| Your instructions |
Find each row below that contains the string "height" and copy those rows in full.

--- Recorded information ---

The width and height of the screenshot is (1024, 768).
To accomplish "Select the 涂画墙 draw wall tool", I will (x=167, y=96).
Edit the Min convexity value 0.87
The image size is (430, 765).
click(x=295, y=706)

---
--- Recorded information ---

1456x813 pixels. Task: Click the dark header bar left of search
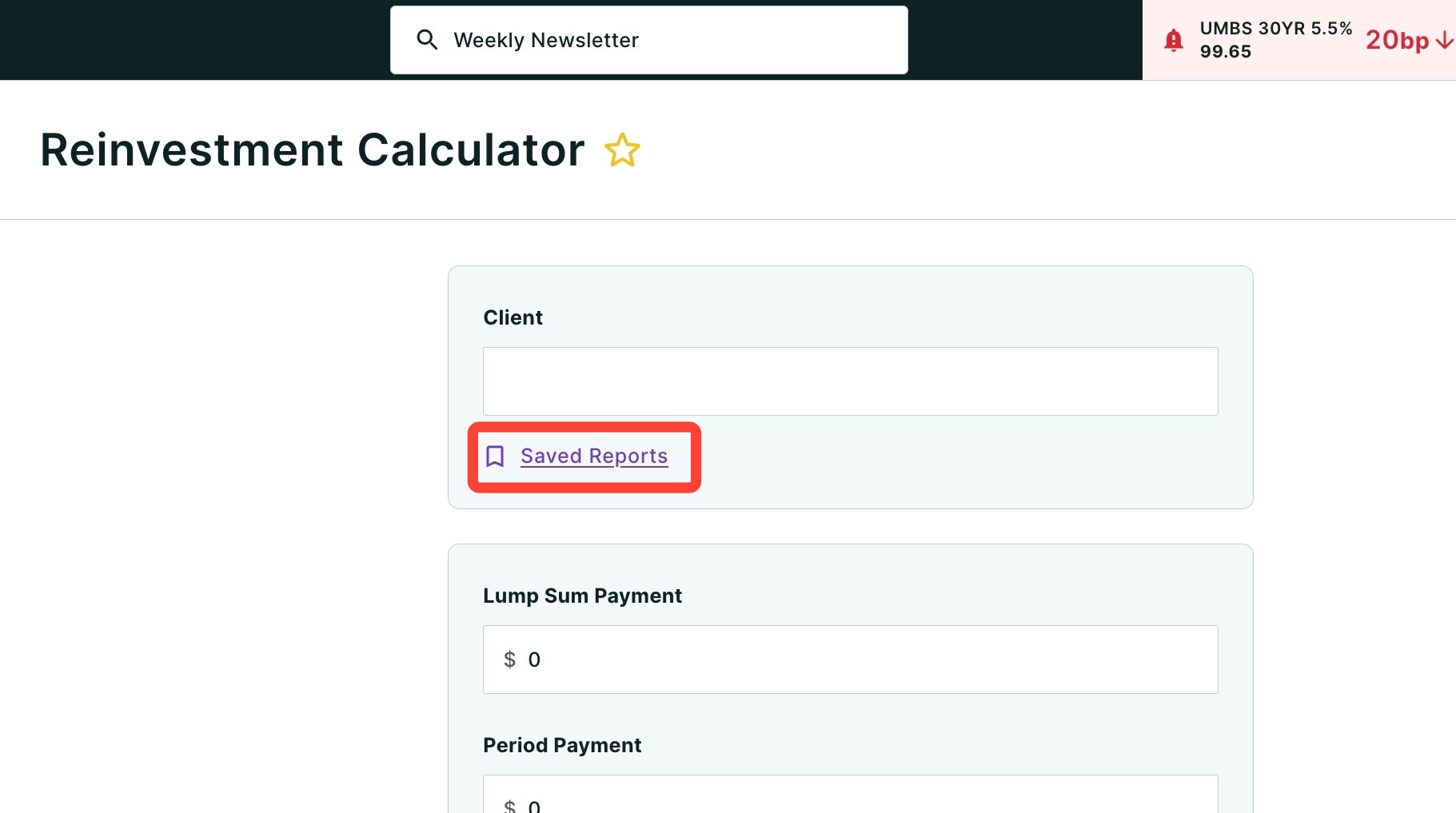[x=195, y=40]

---
--- Recorded information ---

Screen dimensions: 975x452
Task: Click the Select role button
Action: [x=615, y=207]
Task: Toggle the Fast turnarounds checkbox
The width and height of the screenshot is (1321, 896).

---

| The response |
The width and height of the screenshot is (1024, 768).
The width and height of the screenshot is (1321, 896).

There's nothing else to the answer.